Che si rendano conto che del nome e dei colori de roma, quando giochi a pallone, non gliene frega nulla a nessuno e che non ti danno alcun valore aggiunto.
Che capiscano che per primeggiare dovresti almeno essere leader indiscusso nella tua città, come lo sono Bayern, Barcelona, Real Madrid, e che se invece l'altra squadra cittadina negli ultimi quindici anni ha vinto il triplo di te, tutta la tua prosopopea fatta di gladiatori e impero è semplicemente ridicola.

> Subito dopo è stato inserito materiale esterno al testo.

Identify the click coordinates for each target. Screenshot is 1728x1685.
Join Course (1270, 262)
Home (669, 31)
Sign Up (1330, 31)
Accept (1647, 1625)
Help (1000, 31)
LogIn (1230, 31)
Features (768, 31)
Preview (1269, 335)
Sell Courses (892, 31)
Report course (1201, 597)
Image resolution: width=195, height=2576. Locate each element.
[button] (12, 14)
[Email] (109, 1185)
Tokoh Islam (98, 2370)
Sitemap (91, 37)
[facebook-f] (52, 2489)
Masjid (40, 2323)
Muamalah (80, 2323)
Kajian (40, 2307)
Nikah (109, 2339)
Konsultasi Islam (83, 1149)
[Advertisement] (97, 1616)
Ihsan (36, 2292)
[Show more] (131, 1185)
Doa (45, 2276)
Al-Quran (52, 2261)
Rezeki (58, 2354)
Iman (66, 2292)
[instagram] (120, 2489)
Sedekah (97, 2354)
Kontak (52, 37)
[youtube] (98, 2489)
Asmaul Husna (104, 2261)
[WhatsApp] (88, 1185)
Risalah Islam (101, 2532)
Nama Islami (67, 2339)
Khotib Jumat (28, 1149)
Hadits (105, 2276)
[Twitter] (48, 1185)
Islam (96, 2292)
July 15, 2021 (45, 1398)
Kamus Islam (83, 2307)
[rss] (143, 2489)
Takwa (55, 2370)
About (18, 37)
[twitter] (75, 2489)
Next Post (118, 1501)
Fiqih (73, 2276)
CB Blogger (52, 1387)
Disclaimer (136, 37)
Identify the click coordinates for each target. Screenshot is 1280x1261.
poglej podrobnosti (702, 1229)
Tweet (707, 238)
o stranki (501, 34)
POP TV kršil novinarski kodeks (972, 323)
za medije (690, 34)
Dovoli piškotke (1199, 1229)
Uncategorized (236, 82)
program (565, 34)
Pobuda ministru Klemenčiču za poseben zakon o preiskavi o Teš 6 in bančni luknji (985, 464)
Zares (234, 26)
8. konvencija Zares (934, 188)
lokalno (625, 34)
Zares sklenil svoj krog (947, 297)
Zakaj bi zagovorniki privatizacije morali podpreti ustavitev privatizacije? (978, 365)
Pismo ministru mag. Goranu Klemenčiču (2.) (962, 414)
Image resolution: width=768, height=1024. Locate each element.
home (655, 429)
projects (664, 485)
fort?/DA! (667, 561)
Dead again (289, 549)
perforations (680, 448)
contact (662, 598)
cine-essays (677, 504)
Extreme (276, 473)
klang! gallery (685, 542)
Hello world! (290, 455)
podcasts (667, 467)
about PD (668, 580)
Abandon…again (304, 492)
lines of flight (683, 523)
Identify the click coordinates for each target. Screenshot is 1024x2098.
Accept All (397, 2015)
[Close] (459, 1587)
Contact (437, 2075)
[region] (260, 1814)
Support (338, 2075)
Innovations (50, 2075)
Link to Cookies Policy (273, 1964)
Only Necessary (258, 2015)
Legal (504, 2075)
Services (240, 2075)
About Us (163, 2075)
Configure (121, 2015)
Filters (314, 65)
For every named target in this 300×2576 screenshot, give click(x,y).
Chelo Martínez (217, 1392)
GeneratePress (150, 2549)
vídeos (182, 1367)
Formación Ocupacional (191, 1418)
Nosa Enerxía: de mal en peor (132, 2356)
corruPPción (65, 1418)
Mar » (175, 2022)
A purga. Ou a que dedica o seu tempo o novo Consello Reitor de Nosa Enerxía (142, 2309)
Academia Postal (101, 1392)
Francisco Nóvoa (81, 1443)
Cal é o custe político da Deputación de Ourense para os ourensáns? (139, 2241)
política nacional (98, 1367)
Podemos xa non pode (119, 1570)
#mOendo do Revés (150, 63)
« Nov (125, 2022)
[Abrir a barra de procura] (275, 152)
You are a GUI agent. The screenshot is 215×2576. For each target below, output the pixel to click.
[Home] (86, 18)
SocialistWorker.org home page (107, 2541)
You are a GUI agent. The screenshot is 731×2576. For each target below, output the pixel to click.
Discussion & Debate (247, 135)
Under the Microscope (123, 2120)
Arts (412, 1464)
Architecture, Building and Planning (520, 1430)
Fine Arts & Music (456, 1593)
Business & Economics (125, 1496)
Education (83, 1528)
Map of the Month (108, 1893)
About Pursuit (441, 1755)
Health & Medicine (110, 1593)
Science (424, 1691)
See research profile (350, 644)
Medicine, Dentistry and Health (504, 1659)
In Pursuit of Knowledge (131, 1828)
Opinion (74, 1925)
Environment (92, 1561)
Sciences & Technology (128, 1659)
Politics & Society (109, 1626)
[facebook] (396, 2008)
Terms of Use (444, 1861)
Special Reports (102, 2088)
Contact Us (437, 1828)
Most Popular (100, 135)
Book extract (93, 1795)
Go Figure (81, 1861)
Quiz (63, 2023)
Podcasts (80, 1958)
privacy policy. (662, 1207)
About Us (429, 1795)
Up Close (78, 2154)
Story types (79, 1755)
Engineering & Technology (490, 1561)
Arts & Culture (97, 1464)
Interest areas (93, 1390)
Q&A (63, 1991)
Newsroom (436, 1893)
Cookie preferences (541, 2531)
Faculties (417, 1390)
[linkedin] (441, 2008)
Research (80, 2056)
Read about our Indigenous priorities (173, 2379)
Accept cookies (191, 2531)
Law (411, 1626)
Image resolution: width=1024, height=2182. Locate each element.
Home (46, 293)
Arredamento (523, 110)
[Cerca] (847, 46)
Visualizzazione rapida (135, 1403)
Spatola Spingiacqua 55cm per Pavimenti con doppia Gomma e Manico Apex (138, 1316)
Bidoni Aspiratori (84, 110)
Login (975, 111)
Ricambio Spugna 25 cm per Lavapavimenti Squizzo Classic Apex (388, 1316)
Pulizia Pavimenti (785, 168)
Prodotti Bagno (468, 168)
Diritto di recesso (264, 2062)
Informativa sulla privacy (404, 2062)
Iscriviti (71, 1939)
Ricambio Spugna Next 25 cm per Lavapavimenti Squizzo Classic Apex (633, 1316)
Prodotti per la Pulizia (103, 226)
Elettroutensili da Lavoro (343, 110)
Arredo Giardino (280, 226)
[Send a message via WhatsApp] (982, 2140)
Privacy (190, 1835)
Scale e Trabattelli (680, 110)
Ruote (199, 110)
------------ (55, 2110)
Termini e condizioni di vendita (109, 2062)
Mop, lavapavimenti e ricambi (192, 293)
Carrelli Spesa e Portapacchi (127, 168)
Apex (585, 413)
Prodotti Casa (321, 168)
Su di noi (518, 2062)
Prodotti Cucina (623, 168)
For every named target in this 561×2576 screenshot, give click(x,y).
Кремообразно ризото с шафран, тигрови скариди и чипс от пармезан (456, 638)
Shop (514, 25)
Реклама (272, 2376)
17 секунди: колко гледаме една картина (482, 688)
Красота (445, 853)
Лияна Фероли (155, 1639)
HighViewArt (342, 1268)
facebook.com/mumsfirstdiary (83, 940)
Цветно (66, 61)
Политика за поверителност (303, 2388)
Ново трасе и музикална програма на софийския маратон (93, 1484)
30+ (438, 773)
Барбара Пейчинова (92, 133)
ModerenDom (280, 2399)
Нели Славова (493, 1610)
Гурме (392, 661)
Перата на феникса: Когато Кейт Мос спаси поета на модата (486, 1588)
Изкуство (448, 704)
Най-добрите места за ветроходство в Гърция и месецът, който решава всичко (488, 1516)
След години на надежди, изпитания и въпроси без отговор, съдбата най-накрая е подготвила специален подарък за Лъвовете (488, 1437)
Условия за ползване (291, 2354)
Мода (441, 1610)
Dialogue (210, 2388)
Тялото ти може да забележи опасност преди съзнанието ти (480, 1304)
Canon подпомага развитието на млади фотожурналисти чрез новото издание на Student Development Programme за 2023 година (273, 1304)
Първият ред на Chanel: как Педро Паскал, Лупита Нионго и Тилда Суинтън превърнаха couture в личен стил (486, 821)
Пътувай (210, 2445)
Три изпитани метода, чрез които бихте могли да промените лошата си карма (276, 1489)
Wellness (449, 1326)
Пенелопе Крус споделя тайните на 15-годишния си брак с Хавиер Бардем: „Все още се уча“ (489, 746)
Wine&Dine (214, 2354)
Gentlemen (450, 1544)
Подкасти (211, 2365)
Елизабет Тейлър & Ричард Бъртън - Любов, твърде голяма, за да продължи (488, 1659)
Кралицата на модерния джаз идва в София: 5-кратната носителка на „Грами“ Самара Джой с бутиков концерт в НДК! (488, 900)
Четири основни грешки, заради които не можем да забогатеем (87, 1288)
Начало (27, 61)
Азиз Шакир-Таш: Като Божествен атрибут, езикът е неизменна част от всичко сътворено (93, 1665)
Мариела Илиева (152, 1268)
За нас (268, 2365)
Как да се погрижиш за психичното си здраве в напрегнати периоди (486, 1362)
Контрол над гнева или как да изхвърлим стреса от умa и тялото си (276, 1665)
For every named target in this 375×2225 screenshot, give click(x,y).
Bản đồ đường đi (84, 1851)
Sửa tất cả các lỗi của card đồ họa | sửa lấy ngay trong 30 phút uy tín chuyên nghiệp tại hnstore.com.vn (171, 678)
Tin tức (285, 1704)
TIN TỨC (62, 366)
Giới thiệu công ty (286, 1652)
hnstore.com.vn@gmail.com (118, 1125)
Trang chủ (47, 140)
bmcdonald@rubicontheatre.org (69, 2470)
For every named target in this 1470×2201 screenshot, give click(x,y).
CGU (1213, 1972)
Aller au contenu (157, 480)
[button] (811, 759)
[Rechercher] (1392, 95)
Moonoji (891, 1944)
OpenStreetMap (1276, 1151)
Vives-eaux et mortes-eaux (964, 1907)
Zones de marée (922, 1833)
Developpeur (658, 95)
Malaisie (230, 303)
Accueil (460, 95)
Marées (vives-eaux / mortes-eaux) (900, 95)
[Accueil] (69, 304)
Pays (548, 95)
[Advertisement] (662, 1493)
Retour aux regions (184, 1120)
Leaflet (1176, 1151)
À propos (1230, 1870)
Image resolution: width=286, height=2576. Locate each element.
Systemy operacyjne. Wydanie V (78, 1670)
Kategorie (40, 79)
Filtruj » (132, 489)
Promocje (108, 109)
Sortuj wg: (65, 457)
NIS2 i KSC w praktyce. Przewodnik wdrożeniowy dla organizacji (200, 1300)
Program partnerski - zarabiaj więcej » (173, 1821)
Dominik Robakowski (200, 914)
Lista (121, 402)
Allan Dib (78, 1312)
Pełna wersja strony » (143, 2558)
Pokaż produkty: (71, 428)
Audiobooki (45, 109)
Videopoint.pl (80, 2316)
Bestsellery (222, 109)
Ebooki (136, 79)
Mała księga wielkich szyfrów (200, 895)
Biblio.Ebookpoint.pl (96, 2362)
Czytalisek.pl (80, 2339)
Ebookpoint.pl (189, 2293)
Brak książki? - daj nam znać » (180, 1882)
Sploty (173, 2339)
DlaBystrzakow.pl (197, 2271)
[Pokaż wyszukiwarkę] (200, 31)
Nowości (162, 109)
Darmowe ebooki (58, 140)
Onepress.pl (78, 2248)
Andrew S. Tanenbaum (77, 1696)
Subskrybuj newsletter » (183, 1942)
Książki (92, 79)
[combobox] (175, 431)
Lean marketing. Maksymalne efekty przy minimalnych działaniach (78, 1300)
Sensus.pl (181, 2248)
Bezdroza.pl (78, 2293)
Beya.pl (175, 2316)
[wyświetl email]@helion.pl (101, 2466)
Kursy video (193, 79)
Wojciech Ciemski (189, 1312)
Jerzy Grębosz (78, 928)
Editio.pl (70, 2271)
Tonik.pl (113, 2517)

Che prendano atto della lezione ricevuta quando giocarono, del tutto inesperti e dopo un percorso piuttosto facile, una finale di Coppa Campioni contro un branco di vecchie jene abituate a vincere, e non si sa perché si appiccicarono l'etichetta di strafavoriti, in un'orgia di autoesaltazione che si concluse con l'inevitabile disastro.
Che abbiano imparato che quando si va in testa non è finita, ma è solo cominciata la parte più difficile: rimanerci, in testa: se no vai a sgrugnarti contro Lecce e Sampdoria di turno, visto che mentre tu stai già festeggiando gli altri continuano a giocare a calcio.
Ma ho idea, per fortuna, che di tutto questo, manco dopo 'sta tranvata, non gli sia entrata in testa manco 'na virgola...
Rimarranno sempre, per nostra fortuna, i coattelli atteggioni di borgata, che alla prima rissa vera tornano a casa con gli occhi neri e i denti rotti, poi la mamma gli spiega che hanno scajato ma so' i più belli del mondo, e ricomincia il giro: coattate, sganassoni e coccole, coattate sganassoni e coccole...
Ecco, quando ci saranno momenti in cui avrete timore di eventi nefasti rileggetevi questo scritto geniale.
Vi farà addormentare sereni come un poppante.